The line containing "This screenshot has height=547, width=832." marks where copying starts, so set down that line and each one after it exactly, through the end of the records.

Saved data entries
↓↓↓
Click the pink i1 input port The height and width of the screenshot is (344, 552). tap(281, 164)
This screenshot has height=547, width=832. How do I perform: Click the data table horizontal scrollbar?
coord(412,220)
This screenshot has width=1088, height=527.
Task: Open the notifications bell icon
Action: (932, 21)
↑↑↑
### Your solution
This screenshot has height=547, width=832. How do I perform: Click the data table horizontal scrollbar?
coord(412,220)
This screenshot has width=1088, height=527.
Task: Open the notifications bell icon
Action: (932, 21)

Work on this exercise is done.